### Records excerpted from a collection
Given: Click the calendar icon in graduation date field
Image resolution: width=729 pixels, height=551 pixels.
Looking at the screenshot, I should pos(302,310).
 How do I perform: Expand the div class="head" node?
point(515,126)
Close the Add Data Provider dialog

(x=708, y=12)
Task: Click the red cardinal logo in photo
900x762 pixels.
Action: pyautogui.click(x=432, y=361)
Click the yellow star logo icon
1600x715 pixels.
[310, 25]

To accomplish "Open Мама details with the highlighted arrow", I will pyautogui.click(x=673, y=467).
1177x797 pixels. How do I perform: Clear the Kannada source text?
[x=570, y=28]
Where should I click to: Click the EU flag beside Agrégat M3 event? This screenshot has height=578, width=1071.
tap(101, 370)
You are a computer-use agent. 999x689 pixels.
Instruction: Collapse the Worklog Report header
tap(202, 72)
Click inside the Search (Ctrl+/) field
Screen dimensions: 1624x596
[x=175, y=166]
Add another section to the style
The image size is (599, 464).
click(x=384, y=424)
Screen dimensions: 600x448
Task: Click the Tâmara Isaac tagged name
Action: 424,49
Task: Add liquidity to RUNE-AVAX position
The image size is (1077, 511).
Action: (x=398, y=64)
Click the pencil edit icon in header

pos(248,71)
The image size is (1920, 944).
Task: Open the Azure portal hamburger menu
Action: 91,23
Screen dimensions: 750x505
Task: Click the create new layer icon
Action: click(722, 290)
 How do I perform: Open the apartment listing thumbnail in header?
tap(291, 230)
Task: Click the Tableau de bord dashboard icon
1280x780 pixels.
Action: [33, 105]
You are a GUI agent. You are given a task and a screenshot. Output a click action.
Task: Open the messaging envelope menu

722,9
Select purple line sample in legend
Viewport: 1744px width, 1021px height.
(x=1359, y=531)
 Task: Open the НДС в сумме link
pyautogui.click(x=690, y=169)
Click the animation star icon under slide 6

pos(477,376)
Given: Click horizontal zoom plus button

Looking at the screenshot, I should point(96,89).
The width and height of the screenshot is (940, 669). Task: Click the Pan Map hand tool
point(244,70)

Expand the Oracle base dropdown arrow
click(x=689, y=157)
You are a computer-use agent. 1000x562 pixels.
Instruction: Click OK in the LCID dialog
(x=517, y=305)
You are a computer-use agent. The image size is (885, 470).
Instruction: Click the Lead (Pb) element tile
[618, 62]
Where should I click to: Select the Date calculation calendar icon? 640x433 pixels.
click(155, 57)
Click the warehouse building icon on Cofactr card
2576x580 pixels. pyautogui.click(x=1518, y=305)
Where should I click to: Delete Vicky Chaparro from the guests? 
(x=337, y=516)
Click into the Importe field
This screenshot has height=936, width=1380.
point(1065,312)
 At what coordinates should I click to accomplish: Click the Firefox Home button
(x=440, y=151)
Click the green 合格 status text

### About this task
Every word of every entry must be returned as it appears.

### Answer to this exercise
Given: Click the calendar icon in graduation date field
Image resolution: width=729 pixels, height=551 pixels.
Looking at the screenshot, I should pos(302,310).
 How do I perform: Expand the div class="head" node?
point(515,126)
Close the Add Data Provider dialog

(x=708, y=12)
Task: Click the red cardinal logo in photo
900x762 pixels.
Action: pyautogui.click(x=432, y=361)
Click the yellow star logo icon
1600x715 pixels.
[310, 25]

To accomplish "Open Мама details with the highlighted arrow", I will pyautogui.click(x=673, y=467).
1177x797 pixels. How do I perform: Clear the Kannada source text?
[x=570, y=28]
Where should I click to: Click the EU flag beside Agrégat M3 event? This screenshot has height=578, width=1071.
tap(101, 370)
You are a computer-use agent. 999x689 pixels.
Instruction: Collapse the Worklog Report header
tap(202, 72)
Click inside the Search (Ctrl+/) field
Screen dimensions: 1624x596
[x=175, y=166]
Add another section to the style
The image size is (599, 464).
click(x=384, y=424)
Screen dimensions: 600x448
Task: Click the Tâmara Isaac tagged name
Action: 424,49
Task: Add liquidity to RUNE-AVAX position
The image size is (1077, 511).
Action: (x=398, y=64)
Click the pencil edit icon in header

pos(248,71)
The image size is (1920, 944).
Task: Open the Azure portal hamburger menu
Action: 91,23
Screen dimensions: 750x505
Task: Click the create new layer icon
Action: click(722, 290)
 How do I perform: Open the apartment listing thumbnail in header?
tap(291, 230)
Task: Click the Tableau de bord dashboard icon
1280x780 pixels.
Action: [33, 105]
You are a GUI agent. You are given a task and a screenshot. Output a click action.
Task: Open the messaging envelope menu

722,9
Select purple line sample in legend
Viewport: 1744px width, 1021px height.
(x=1359, y=531)
 Task: Open the НДС в сумме link
pyautogui.click(x=690, y=169)
Click the animation star icon under slide 6

pos(477,376)
Given: Click horizontal zoom plus button

Looking at the screenshot, I should point(96,89).
The width and height of the screenshot is (940, 669). Task: Click the Pan Map hand tool
point(244,70)

Expand the Oracle base dropdown arrow
click(x=689, y=157)
You are a computer-use agent. 1000x562 pixels.
Instruction: Click OK in the LCID dialog
(x=517, y=305)
You are a computer-use agent. The image size is (885, 470).
Instruction: Click the Lead (Pb) element tile
[618, 62]
Where should I click to: Select the Date calculation calendar icon? 640x433 pixels.
click(155, 57)
Click the warehouse building icon on Cofactr card
2576x580 pixels. pyautogui.click(x=1518, y=305)
Where should I click to: Delete Vicky Chaparro from the guests? 
(x=337, y=516)
Click into the Importe field
This screenshot has height=936, width=1380.
point(1065,312)
 At what coordinates should I click to accomplish: Click the Firefox Home button
(x=440, y=151)
Click the green 合格 status text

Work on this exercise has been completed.